▶ RECORD EXTRACTS:
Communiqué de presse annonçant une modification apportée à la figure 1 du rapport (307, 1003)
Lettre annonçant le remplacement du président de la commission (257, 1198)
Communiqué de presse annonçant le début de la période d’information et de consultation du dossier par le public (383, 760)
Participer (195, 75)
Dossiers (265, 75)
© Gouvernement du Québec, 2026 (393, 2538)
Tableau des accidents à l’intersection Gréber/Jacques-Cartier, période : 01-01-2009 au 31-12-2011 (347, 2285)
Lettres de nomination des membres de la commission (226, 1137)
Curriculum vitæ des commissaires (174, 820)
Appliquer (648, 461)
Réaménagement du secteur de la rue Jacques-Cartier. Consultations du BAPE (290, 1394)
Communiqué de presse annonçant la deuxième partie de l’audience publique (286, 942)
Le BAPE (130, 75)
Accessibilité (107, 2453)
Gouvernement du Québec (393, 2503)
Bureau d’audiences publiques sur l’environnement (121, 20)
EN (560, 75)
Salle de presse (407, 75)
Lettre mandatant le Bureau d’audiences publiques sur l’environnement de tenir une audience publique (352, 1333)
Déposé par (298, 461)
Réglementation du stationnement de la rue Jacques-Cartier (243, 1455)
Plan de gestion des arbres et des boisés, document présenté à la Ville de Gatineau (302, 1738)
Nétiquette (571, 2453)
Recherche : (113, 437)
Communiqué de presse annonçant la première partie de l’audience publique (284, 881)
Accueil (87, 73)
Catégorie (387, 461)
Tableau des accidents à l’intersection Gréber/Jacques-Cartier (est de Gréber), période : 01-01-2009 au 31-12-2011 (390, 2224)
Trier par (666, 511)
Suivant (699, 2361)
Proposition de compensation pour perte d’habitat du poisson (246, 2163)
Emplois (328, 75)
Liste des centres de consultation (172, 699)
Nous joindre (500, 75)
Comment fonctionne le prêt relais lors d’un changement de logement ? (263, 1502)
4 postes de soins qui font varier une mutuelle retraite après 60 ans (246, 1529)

▶ PROBLEM TO SOLVE:
The reply should restate the records above in full, character for character.

▶ TASK RESPONSE:
Communiqué de presse annonçant une modification apportée à la figure 1 du rapport (307, 1003)
Lettre annonçant le remplacement du président de la commission (257, 1198)
Communiqué de presse annonçant le début de la période d’information et de consultation du dossier par le public (383, 760)
Participer (195, 75)
Dossiers (265, 75)
© Gouvernement du Québec, 2026 (393, 2538)
Tableau des accidents à l’intersection Gréber/Jacques-Cartier, période : 01-01-2009 au 31-12-2011 (347, 2285)
Lettres de nomination des membres de la commission (226, 1137)
Curriculum vitæ des commissaires (174, 820)
Appliquer (648, 461)
Réaménagement du secteur de la rue Jacques-Cartier. Consultations du BAPE (290, 1394)
Communiqué de presse annonçant la deuxième partie de l’audience publique (286, 942)
Le BAPE (130, 75)
Accessibilité (107, 2453)
Gouvernement du Québec (393, 2503)
Bureau d’audiences publiques sur l’environnement (121, 20)
EN (560, 75)
Salle de presse (407, 75)
Lettre mandatant le Bureau d’audiences publiques sur l’environnement de tenir une audience publique (352, 1333)
Déposé par (298, 461)
Réglementation du stationnement de la rue Jacques-Cartier (243, 1455)
Plan de gestion des arbres et des boisés, document présenté à la Ville de Gatineau (302, 1738)
Nétiquette (571, 2453)
Recherche : (113, 437)
Communiqué de presse annonçant la première partie de l’audience publique (284, 881)
Accueil (87, 73)
Catégorie (387, 461)
Tableau des accidents à l’intersection Gréber/Jacques-Cartier (est de Gréber), période : 01-01-2009 au 31-12-2011 (390, 2224)
Trier par (666, 511)
Suivant (699, 2361)
Proposition de compensation pour perte d’habitat du poisson (246, 2163)
Emplois (328, 75)
Liste des centres de consultation (172, 699)
Nous joindre (500, 75)
Comment fonctionne le prêt relais lors d’un changement de logement ? (263, 1502)
4 postes de soins qui font varier une mutuelle retraite après 60 ans (246, 1529)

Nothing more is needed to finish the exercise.